It can take hackers less than an hour to steal data from an organisation, and most of the time their targets don't even detect the attacks.

It's all in a day's work for professional hackers, who say that the reality of cybersecurity is much different to what some organisations believe.

Nuix's Black Report polled professional hackers, penetration testers, and incident responders from 13 countries.

Most hackers can breach a target system, find and exfiltrate data in just 15 hours, while 33% can do the task in five hours, and 40% can do it in less than an hour.

93% say organisations don't detect their attacks more than half the time – unsurprising considering 70% believe security professionals don't even know what they're looking for when they're trying to detect attacks.

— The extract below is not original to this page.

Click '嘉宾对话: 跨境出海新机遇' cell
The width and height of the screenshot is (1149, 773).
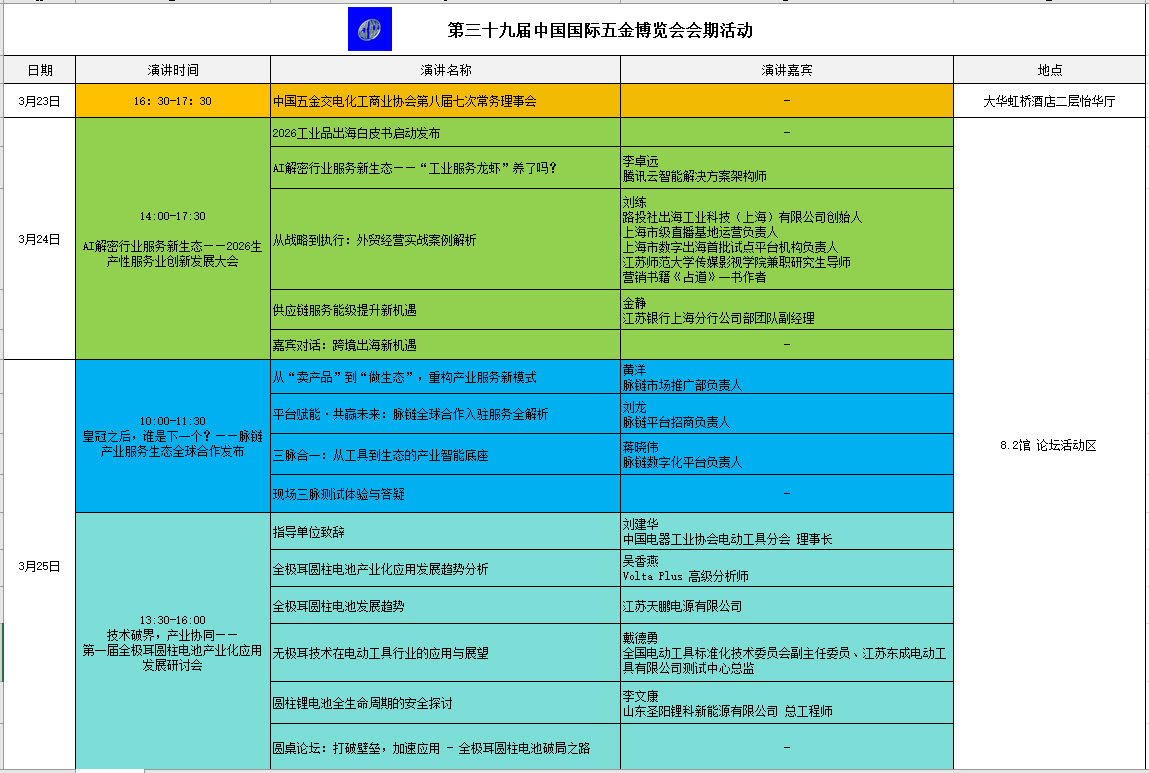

“The Black Report reveals a huge gap between perception and reality in cybersecurity—you might think you're well protected but the people whose job it is to break in and steal your data think otherwise,” says Nuix's head of services, security and partner integration, Chris Pogue.

88% of hackers use social engineering tactics like phishing to get information about targets before they conduct their attacks, suggesting that security training for employees at every level in an organisation is critical.

“Most organisations invest heavily in perimeter defences such as firewalls and antivirus, and these are mandatory in many compliance regimes, but most of the hackers we surveyed found these countermeasures trivially easy to bypass. If hackers can steal your data within a day but you only find out it happened months later, you're well on the way to becoming the next big news story,” Pogue adds.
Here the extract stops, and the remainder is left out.